Curiosidades sobre algumas receitas preferidas de artistas
De Harry Potter a Hemingway, mulheres preparam, ensinam, degustam e conversam sobre como as receitas fizeram parte do cotidiano de seus artistas e escritores preferidos
- Realizando as receitas da ficção
- Cocada original não tem leite condensado
- As receitas literárias preferidas da jornalista
- Quando as receitas são protagonistas das histórias
- Dupla investiga receitas preferidas de artistas
- Herança colonial também se faz presente à mesa
- A vida dos artistas e suas curiosidades culinárias
Um dia, relendo Dom Casmurro, um clássico da literatura brasileira escrito por Machado de Assis, a jornalista Denise Godinho se deparou com um trecho, entre os protagonistas da história, que atiçou seu paladar.
Era uma conversa entre Capitu e seu amado Bentinho, logo no início da obra. Assim que descobre que irá para o seminário, Bentinho vai até Capitu para lhe contar uma novidade nada boa.
Naquele exato momento, um escravo, que vendia cocadas em um grande tabuleiro, passou pelos jovens e lhes ofereceu o doce de coco, mas Capitu não se interessou.
Para Bentinho, esse foi o sinal de que ela estava abalada com a notícia de sua ida ao seminário — ela adorava cocadas e jamais as rejeitaria.
A questão é que as cocadas permeiam as páginas de Dom Casmurro e a desconfiança de Bentinho, anos depois, de que Capitu o traía.
Ao terminar esse capítulo inicial, Denise, inspirada pela narrativa, correu até a cozinha para fazer a tal da cocada. “Improvisei um beijinho com o que tinha em casa e que matou a vontade. E essa coisa de comer o doce, lendo sobre ele, me trouxe vários questionamentos sobre a obra: por que será que Machado de Assis decidiu alimentar Capitu
e Bentinho com cocadas? Será que ele gostava do doce ou o comia enquanto escrevia o livro?”
Realizando as receitas da ficção
Foi para responder essas e outras perguntas que nasceu o projeto Capitu Vem para o Jantar, que fala de literatura e as comidas presentes em suas páginas.
Primeiro em formato de blog com texto e receita, depois em livro editado pela Versus, e mais recentemente como um canal no YouTube, em que Denise segue com suas reflexões literárias e gastronômicas.
Depois de Dom Casmurro, Denise passou a ler os livros com outro olhar: o de quem quer aprender a cozinhar para, depois, se deliciar. E, dessa forma, entender mais sobre os livros e seus enredos — e sobre si mesma, por que não?
__________________________________________________
[PEDIDO ESCRITO 1] Transcreva sem nenhuma alteração as linhas das entradas abaixo, da linha com "Go to Reject Button settings" até a linha com "will (596, 426).".

[Trecho de um conjunto de dados]
__________________________________________________
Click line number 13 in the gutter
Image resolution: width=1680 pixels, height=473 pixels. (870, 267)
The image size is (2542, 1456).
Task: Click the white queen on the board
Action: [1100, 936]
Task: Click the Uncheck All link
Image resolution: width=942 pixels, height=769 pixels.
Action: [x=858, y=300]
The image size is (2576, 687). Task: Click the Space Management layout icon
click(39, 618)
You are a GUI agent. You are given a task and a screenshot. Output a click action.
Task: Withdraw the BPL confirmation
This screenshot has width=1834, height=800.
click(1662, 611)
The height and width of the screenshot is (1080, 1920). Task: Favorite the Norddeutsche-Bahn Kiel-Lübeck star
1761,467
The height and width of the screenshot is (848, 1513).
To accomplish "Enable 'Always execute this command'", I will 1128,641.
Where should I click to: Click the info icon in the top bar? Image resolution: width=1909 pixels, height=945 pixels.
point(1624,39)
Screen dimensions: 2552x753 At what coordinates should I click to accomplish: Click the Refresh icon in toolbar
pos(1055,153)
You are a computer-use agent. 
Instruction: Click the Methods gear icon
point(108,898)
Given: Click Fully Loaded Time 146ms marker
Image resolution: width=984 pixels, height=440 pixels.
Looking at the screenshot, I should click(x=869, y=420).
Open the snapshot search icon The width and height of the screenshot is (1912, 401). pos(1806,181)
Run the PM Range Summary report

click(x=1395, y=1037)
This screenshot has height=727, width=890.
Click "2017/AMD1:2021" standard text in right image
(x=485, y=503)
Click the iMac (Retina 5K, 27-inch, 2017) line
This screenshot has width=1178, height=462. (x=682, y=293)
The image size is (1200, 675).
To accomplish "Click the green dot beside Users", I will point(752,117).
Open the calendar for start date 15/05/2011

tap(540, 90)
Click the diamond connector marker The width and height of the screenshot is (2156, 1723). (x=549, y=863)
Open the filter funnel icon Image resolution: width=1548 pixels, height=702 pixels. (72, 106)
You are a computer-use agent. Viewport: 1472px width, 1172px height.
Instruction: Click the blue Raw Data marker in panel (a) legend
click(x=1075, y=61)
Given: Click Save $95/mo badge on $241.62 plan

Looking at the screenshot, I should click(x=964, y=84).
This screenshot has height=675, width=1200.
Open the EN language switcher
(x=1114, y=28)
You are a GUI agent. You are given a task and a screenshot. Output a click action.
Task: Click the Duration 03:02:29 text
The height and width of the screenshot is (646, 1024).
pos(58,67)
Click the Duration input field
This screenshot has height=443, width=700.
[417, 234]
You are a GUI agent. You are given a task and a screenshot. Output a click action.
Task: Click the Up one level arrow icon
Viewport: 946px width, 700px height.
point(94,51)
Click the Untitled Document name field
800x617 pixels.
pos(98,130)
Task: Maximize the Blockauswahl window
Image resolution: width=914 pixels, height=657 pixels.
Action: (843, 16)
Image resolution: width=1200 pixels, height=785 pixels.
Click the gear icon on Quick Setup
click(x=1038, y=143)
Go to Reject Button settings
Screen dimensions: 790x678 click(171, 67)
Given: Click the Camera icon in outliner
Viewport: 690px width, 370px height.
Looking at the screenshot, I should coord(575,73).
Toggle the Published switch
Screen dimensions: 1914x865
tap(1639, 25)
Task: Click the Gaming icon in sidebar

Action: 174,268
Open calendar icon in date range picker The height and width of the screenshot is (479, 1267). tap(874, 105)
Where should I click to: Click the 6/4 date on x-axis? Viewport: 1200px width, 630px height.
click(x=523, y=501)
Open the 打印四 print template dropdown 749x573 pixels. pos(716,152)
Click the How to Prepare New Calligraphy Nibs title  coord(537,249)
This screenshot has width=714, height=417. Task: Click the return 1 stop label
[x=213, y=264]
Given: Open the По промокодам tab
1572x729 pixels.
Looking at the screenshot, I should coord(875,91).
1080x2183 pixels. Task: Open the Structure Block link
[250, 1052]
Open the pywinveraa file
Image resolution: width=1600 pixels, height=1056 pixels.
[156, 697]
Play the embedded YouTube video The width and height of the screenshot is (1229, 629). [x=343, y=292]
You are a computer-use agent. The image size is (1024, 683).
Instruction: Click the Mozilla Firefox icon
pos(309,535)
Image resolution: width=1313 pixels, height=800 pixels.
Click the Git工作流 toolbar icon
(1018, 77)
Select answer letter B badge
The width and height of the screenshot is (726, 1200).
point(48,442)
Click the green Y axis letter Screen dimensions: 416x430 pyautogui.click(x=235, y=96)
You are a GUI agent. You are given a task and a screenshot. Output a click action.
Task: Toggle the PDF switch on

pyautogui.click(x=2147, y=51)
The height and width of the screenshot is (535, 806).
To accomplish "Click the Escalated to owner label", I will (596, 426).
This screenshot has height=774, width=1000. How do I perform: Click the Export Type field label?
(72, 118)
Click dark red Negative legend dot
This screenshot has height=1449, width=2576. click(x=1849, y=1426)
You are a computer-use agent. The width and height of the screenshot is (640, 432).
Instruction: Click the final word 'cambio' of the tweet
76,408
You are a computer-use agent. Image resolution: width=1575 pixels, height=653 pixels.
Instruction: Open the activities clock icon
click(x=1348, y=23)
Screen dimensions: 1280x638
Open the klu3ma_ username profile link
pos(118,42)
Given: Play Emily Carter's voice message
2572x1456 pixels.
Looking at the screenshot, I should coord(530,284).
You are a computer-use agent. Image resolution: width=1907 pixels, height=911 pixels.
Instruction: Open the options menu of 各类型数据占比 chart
__________________________________________________
[PEDIDO ESCRITO 2] No texto sobre receitas preferidas de artistas, qual editora publicou o livro do projeto Capitu Vem para o Jantar?

[RESPOSTA FINAL 1]
Go to Reject Button settings
Screen dimensions: 790x678 click(171, 67)
Given: Click the Camera icon in outliner
Viewport: 690px width, 370px height.
Looking at the screenshot, I should coord(575,73).
Toggle the Published switch
Screen dimensions: 1914x865
tap(1639, 25)
Task: Click the Gaming icon in sidebar

Action: 174,268
Open calendar icon in date range picker The height and width of the screenshot is (479, 1267). tap(874, 105)
Where should I click to: Click the 6/4 date on x-axis? Viewport: 1200px width, 630px height.
click(x=523, y=501)
Open the 打印四 print template dropdown 749x573 pixels. pos(716,152)
Click the How to Prepare New Calligraphy Nibs title  coord(537,249)
This screenshot has width=714, height=417. Task: Click the return 1 stop label
[x=213, y=264]
Given: Open the По промокодам tab
1572x729 pixels.
Looking at the screenshot, I should coord(875,91).
1080x2183 pixels. Task: Open the Structure Block link
[250, 1052]
Open the pywinveraa file
Image resolution: width=1600 pixels, height=1056 pixels.
[156, 697]
Play the embedded YouTube video The width and height of the screenshot is (1229, 629). [x=343, y=292]
You are a computer-use agent. The image size is (1024, 683).
Instruction: Click the Mozilla Firefox icon
pos(309,535)
Image resolution: width=1313 pixels, height=800 pixels.
Click the Git工作流 toolbar icon
(1018, 77)
Select answer letter B badge
The width and height of the screenshot is (726, 1200).
point(48,442)
Click the green Y axis letter Screen dimensions: 416x430 pyautogui.click(x=235, y=96)
You are a GUI agent. You are given a task and a screenshot. Output a click action.
Task: Toggle the PDF switch on

pyautogui.click(x=2147, y=51)
The height and width of the screenshot is (535, 806).
To accomplish "Click the Escalated to owner label", I will (596, 426).

[RESPOSTA FINAL 2] A Versus.